NAAOP Update: NY Reverses Limitation on Prosthetic Coverage

The National Association for the Advancement of Orthotics & Prosthetics (NAAOP) announced that responding to pressure from individuals with amputations, prosthetists, and politicians, the executive director of New York’s health insurance exchange, Donna Frescatore, has ordered the elimination of a restriction limiting adults with amputations in New York to only one prosthesis per limb per lifetime. In a letter to Assembly member Kevin Cahill, chair of the New York State Assembly’s Insurance Committee, Frescatore confirmed that: “New York’s benchmark plan will be modified starting on January 1, 2016, to include coverage for the cost of repair and replacement of external prosthetic devices for both adults and children. The NY [New York] State of Health 2016 Health Plan Invitation will be amended to include this coverage requirement for the individual and small group marketplaces starting with benefit year 2016.”

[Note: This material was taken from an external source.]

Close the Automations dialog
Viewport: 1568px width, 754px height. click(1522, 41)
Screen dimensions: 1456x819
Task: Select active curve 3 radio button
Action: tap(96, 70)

New York prosthetist Dan Bastian, CPO, who has a transfemoral amputation, spearheaded bipartisan discussions on the topic with members of the New York State Assembly and Senate. He declared the result “a total victory for amputees in New York State.” Peter Thomas, JD, general counsel for NAAOP, which coordinated the New York effort agreed, noting that “not only does the order reverse a coverage limitation that clearly violates the Affordable Care Act, but equally important, the executive director acknowledged that a recent federal regulation requiring coverage for rehabilitative and habilitative devices includes prosthetic limb coverage. This sets an important precedent and provides amputees an important argument against restrictions in other states where prosthetics have been excluded from coverage entirely in plans offered through those insurance exchanges.”

The New York policy change marks the culmination of three months of intensive work and collaboration between NAAOP, New York prosthetists, patients, the Amputee Coalition, and other disability rights organizations to educate both the public and New York legislators about the one-limb-per-life restriction. An online petition drew more than 15,000 supporters and a legislative and agency-specific campaign resulted in victory. NAAOP President David McGill, JD, who strategized with the group and participated in meetings with New York legislators noted that “the New York victory proves that by combining the resources and intellectual capital of NAAOP with the efforts of highly engaged and motivated individuals like Dan Bastian and other local supporters, you can directly improve the lives of all amputees by providing them access to appropriate prosthetic care and treatment.”

“We were up against a June 1 deadline,” Bastian said. “After that, New York might not have been able to order changes to the benchmark until plan year 2017. So this is a great result for amputees in New York State-it could not have turned out any better.”